CS50’s Computer Science for Lawyers
OpenCourseWare
Donate (https://cs50.harvard.edu/donate)
Doug Lloyd (http://douglloyd.com/), J.D.
[email protected]David J. Malan (https://cs.harvard.edu/malan/)
[email protected] (https://www.facebook.com/dmalan) (https://github.com/dmalan)
(https://www.instagram.com/davidjmalan/) (https://www.linkedin.com/in/malan/)
(https://www.reddit.com/user/davidjmalan) (https://www.threads.net/@davidjmalan)
(https://twitter.com/davidjmalan)
Lecture 4
Overview
Ciphers
Substitution Ciphers
Caesar Cipher
Vigenere Cipher
Frequency Analysis
Other Ciphers
Hashes
Passwords
Hash Functions
Modern Cryptography
SHA-1
Public Key Cryptography
Digital Signatures
Blockchain
Structure
Proof of Work
Overview
Cryptography is the art and science of obscuring and protecting information.
We use cryptography to provide a level of security against an adversary who might do bad things with
the information.
Ciphers
Ciphers are algorithms (a set of step-by-step instructions) used to obscure (or encipher) or reveal (or
decipher) information.
Substitution Ciphers
A common substitution cipher that we might have seen is pictured here:
In this cipher, each letter corresponds to a number.
The attack vector in this cipher, or the vulnerability in this cipher, lies in the pin. Anyone with access
to this pin will be able to break any cipher generated with this pin.
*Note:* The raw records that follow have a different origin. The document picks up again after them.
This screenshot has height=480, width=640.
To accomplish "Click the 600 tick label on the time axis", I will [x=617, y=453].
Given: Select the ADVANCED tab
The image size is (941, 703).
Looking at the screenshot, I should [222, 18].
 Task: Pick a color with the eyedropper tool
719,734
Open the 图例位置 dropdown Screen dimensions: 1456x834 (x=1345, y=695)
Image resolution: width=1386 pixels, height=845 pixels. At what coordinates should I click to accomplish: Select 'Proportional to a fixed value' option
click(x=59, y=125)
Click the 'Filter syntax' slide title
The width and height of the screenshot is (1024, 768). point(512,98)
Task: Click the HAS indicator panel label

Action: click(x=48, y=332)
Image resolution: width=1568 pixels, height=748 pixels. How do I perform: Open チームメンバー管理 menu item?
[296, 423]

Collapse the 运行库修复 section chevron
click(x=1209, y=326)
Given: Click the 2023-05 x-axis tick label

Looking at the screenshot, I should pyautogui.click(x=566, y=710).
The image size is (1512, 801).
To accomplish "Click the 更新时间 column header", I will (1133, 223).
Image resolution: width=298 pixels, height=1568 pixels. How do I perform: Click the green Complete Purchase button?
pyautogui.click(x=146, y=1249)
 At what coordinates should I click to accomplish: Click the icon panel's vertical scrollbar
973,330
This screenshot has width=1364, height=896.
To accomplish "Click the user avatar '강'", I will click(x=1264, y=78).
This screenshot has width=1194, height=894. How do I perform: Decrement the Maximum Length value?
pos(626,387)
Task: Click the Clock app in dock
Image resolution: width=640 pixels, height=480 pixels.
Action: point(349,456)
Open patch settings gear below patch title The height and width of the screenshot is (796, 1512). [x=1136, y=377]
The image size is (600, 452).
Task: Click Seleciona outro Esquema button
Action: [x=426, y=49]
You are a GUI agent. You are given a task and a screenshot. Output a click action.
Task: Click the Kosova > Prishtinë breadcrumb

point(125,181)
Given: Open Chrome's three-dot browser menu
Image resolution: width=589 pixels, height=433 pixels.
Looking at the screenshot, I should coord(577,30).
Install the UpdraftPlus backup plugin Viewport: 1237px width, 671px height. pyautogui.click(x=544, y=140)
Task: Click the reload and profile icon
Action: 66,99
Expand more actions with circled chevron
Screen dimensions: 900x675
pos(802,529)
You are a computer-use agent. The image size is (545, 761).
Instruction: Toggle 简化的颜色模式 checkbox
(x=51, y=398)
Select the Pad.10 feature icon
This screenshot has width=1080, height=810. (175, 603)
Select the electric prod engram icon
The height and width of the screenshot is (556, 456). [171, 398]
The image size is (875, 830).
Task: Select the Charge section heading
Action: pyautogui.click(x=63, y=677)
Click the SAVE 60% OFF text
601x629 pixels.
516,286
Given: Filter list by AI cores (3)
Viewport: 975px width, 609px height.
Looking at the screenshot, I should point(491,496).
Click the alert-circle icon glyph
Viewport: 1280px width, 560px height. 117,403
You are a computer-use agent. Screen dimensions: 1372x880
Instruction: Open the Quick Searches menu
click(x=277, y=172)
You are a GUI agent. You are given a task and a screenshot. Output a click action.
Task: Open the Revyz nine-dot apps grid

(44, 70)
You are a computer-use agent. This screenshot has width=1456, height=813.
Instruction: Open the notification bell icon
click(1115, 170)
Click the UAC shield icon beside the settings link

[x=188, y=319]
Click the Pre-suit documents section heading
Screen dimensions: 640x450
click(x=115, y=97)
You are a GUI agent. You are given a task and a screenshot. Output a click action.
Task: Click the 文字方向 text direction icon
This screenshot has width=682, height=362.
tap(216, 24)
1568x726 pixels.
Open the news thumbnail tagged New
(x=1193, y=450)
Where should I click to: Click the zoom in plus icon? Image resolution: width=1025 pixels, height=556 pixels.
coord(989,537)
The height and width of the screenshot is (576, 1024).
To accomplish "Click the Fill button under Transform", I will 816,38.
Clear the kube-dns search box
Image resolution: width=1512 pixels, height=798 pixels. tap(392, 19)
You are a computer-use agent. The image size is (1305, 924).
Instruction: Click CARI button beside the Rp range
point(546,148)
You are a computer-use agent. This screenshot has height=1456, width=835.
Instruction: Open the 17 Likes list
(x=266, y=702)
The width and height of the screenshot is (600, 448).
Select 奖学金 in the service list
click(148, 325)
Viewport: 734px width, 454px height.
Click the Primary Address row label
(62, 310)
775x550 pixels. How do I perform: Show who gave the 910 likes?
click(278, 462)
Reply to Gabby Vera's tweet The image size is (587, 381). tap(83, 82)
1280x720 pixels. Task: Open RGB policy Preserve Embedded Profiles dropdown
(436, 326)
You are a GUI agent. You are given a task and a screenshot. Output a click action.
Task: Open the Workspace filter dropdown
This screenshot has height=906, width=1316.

In this case, the decoder pin is considered the key.
Caesar Cipher
We can use the ordinal positions of letters in a cipher to generate this key:
A B C D … Y Z
1 2 3 4 … 25 26
We can also rotate the starting point. If we add 2 to every number, we might use this key:
A B C D … Y Z
3 4 5 6 … 27 28
Seeing a 27 and 28, though, might be a tipoff that the cipher was shifted in some way. To fix this, we
might want to wrap back to 1 for numbers over 26. We might use this key instead:
A B C D … Y Z
3 4 5 6 … 1 2
There are only 26 ways to rotate this cipher while preserving the order of the letters. In other words,
we have a very small number of keys that can be used to decipher using this cipher.
Vigenere Cipher
An improvement we can make to the Caesar cipher is to increase the number of keys.
While the Caesar cipher uses a single key, the Vigenere cipher uses multiple keys by selecting a
keyword.
In the Vigenere cipher, for each new letter of message, it is enciphered using a different letter of the
keyword.
To encrypt the message HELLO using the keyword LAW , we might come up with the following table:
Plaintext H E L L O
Ordinal Position 8 5 12 12 15
Keyword L A W L A
Keyword Ordinal Position 12 1 23 12 1
Sum 20 6 35 24 16
Sum, Wrapping Around 20 6 9 24 16
Ciphertext T F I X P
For the first letter, or H , the ordinal position is 8. The first letter of our keyword is L , which has
position 12. We add these to positions to get 20, and the letter at position 20 is T . Thus, the
first letter of our cipher text is T .
When we run out of letters in our keyword, we can re-use our keyword. Note that in the
Keyword row, LAW is repeatededly used.
Note that the two L s in HELLO mapped to different letters in the ciphertext, namely I and
X . This is different from the Caesar cipher, where the L s would map to the same letter. For
example, if we shifted by 2, all L s would map to N .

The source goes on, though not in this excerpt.